Task details: When the line with "Task: Enable the Custom locations checkbox" appears below, start repeating lines exactly, and keep going through the line with "Click the plus icon in"; add nothing outside that span.

[Stored data entries]
-*-*-

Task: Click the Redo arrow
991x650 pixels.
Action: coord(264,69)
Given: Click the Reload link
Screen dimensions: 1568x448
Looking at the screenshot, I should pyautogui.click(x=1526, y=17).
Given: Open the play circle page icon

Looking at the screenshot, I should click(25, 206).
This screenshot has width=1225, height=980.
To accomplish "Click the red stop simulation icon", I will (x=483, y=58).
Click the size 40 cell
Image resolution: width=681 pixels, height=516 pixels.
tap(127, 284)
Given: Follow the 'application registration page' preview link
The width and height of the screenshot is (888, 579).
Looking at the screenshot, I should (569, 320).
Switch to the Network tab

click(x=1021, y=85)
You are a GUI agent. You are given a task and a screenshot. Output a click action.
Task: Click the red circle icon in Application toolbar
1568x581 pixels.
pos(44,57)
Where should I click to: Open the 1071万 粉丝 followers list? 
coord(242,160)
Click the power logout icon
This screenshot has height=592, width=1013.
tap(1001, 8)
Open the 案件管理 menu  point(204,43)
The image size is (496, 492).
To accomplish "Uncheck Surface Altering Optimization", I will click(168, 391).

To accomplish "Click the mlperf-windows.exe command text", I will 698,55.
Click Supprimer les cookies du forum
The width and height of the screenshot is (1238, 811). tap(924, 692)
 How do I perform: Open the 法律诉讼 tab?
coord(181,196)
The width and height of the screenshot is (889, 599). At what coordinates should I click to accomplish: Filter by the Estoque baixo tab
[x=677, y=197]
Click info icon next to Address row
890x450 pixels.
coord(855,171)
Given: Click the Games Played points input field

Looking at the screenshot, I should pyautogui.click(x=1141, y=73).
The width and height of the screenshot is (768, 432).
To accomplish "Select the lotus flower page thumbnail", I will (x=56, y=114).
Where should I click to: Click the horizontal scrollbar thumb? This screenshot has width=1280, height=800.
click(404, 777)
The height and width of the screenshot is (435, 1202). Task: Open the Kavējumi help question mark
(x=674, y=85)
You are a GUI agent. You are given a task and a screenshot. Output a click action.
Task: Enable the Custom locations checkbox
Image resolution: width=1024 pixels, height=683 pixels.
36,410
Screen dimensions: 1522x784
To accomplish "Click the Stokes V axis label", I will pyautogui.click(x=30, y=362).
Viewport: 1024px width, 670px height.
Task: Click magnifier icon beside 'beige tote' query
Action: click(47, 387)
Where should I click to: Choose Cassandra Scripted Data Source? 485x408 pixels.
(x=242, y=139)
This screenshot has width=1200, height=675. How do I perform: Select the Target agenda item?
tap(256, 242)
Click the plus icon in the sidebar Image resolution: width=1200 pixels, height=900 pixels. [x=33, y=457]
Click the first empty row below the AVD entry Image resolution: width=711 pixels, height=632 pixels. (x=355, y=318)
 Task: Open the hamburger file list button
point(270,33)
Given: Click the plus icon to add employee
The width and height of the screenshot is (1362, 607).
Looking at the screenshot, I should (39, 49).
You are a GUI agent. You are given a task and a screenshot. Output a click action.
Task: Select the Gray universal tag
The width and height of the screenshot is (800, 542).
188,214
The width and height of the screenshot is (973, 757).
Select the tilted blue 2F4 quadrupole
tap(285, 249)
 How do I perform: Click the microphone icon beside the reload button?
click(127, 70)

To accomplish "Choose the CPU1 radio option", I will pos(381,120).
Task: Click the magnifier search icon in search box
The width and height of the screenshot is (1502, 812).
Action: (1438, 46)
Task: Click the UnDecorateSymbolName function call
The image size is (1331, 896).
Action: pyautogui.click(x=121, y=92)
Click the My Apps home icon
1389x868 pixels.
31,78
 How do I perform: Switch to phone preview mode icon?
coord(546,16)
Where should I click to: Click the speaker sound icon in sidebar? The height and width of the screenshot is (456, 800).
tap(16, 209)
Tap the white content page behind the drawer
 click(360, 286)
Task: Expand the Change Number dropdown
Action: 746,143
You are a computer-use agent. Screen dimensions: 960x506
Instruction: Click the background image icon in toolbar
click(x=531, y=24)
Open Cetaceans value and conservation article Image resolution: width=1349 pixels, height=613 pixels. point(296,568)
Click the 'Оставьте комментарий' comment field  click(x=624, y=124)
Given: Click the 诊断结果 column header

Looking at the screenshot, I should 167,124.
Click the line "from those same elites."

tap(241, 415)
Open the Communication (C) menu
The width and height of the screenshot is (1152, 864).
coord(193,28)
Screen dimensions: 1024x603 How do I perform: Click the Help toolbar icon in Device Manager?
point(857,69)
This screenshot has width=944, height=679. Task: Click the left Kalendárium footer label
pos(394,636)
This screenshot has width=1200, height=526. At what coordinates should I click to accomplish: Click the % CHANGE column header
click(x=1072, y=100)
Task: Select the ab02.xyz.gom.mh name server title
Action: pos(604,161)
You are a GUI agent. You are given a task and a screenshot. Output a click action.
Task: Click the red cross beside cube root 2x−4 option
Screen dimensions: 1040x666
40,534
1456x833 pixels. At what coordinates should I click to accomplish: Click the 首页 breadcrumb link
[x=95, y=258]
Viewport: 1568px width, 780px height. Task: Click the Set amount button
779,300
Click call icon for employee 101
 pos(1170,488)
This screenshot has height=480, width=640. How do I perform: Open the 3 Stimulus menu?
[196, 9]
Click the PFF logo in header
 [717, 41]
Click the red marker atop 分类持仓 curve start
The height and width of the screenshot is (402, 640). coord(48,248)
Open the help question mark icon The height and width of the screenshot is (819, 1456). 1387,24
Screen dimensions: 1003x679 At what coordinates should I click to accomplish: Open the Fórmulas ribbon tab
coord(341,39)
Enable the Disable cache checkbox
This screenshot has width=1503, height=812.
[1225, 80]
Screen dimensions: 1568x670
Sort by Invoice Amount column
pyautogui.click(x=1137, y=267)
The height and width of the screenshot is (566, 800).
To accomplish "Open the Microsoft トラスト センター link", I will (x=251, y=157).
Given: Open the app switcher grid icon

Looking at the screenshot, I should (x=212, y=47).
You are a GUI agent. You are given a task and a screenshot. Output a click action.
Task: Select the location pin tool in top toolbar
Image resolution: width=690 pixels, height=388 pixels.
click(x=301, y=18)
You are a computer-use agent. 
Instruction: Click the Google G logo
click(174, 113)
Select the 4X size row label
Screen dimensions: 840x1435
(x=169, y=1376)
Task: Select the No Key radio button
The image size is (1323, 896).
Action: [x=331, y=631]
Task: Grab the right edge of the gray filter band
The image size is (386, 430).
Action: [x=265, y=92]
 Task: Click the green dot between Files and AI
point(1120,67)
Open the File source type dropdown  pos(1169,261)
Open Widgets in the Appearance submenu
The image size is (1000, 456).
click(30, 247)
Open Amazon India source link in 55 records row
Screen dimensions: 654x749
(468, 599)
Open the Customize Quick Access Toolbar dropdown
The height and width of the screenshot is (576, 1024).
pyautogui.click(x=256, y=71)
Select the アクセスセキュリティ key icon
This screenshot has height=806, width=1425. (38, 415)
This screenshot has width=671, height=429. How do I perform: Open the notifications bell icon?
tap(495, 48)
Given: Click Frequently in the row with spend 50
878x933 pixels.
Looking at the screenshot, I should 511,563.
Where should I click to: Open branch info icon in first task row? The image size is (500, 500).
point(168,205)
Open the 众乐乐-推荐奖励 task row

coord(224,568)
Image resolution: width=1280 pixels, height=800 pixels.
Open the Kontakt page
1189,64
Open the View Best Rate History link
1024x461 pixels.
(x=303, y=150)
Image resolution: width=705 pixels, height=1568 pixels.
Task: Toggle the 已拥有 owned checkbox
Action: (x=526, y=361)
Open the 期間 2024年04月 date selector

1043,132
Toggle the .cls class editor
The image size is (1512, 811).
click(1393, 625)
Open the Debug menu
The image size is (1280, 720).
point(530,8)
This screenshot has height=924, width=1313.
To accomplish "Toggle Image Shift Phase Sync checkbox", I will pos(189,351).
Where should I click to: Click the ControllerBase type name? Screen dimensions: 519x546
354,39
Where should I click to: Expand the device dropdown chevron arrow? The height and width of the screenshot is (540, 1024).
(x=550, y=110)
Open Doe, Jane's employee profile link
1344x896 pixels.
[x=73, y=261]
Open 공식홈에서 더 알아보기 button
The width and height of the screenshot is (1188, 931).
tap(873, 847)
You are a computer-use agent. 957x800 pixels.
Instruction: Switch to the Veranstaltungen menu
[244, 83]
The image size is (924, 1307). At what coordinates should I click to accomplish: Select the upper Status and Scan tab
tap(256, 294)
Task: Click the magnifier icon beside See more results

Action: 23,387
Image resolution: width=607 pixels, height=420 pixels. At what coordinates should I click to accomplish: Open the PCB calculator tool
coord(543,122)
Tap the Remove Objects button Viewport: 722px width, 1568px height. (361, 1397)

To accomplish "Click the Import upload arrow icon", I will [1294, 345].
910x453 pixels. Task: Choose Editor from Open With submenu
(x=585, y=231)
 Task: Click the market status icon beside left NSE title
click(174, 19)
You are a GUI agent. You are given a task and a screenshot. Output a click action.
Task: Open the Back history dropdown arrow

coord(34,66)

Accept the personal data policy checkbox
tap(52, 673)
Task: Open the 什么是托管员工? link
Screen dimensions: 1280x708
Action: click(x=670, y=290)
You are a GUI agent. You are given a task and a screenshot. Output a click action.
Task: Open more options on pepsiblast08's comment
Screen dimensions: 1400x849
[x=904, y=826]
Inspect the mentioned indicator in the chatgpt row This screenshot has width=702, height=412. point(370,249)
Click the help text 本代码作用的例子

-*-*-

Exercise response:
Task: Enable the Custom locations checkbox
Image resolution: width=1024 pixels, height=683 pixels.
36,410
Screen dimensions: 1522x784
To accomplish "Click the Stokes V axis label", I will pyautogui.click(x=30, y=362).
Viewport: 1024px width, 670px height.
Task: Click magnifier icon beside 'beige tote' query
Action: click(47, 387)
Where should I click to: Choose Cassandra Scripted Data Source? 485x408 pixels.
(x=242, y=139)
This screenshot has width=1200, height=675. How do I perform: Select the Target agenda item?
tap(256, 242)
Click the plus icon in the sidebar Image resolution: width=1200 pixels, height=900 pixels. [x=33, y=457]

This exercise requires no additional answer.